But that being said at the end of the day we are all humans and behavioral science proves that we all have the inherent temptation to fall for narratives and the lottery effect. The lottery effect implies that we are often willing to accept a high probability of poor returns for a small chance of earning large returns.
So if you are tempted to test the new narrative in small caps, this is nothing to worry about. It simply means you are human!
But before you go and overdo this temptation, here is how you can handle this:
Create a separate account and name it “Play Money”. This bucket will be used as an emotional release valve whenever you are tempted to go into a new hot theme or market grapevine. Don’t allocate more than 5-10% to this bucket.
Within the context of this bucket, you can increase your small-cap allocation if you want to try your luck.
Thus while your long term plan remains broadly unchanged, this will also create some excitement and bragging rights for you, if in case the small caps happen to move in the near term. If it doesn’t work out, you still have 90% of your portfolio sticking to the original long term plan limiting your damages.

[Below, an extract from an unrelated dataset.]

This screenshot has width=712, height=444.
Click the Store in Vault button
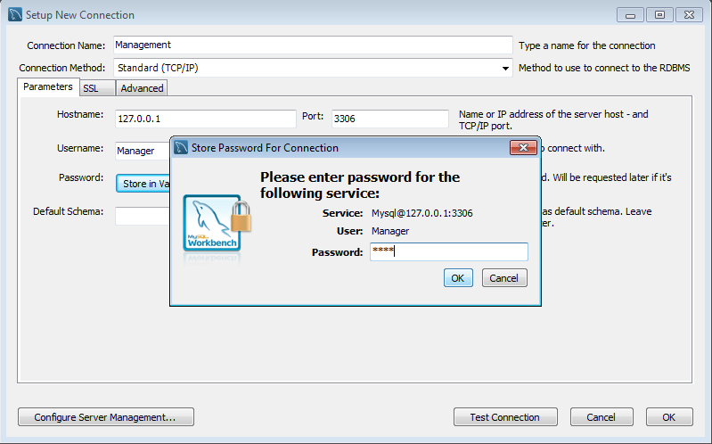143,184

- Asset Management Companies have a lot of options such as 1) Shifting to a new category, 2) Merging with another category scheme, 3) Swapping funds across categories, 4) Asking SEBI for timeline extension etc.

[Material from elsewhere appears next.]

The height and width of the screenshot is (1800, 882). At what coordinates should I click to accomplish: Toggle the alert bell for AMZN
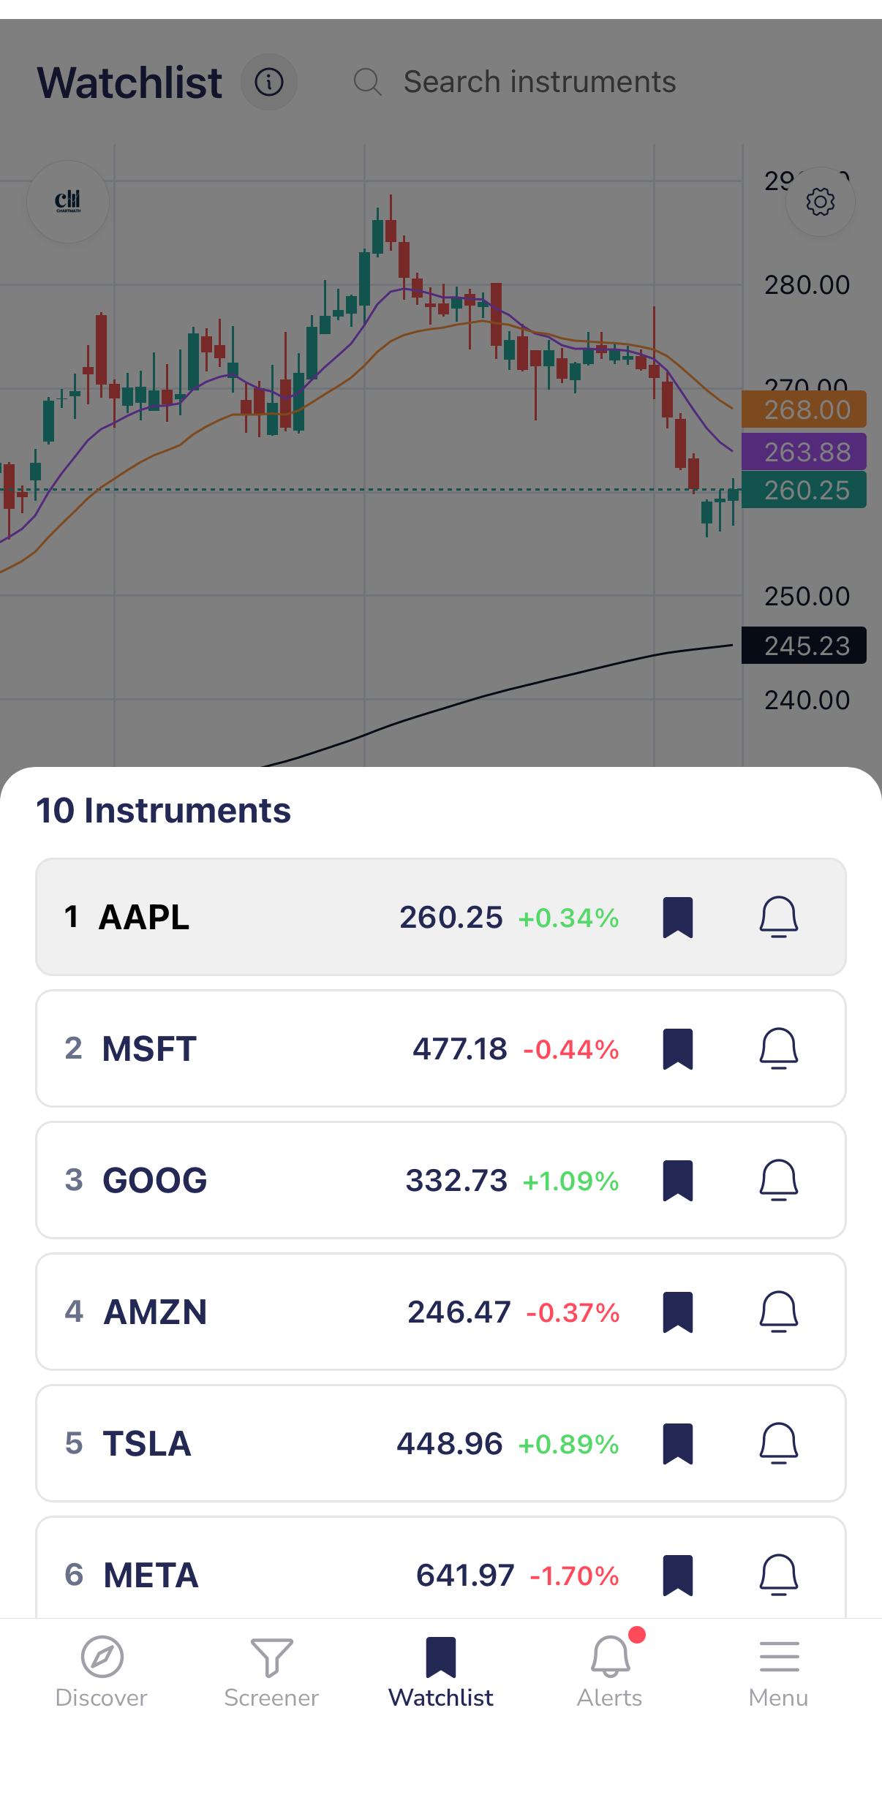(778, 1311)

- In our view, the actual inflows into small caps may be much lower than consensus expectation (~INR 28,000 crs).
- A near term rally cannot be ruled out in the small-cap segment given the expectation of higher flows – but how long it will last will finally depend on whether the flows really come through and whether long term fundamentals support underlying valuations.
- Do not take any immediate decision (to exit/reduce/switch) on your multi-cap funds – it is better to WAIT FOR MORE CLARITY on how each fund house is planning to handle this transition and then decide on a case by case basis.
- Tempting as it is to increase the small-cap allocation, our suggestion is to stick to the % allocation decided as per your long term plan (if your long term allocations based on your risk profile says no allocation to small caps – then it continues to be a “no”).
- If the temptation is too high, create a “Play Money” bucket at 5-10% of your equity portfolio and limit your adventures to this bucket.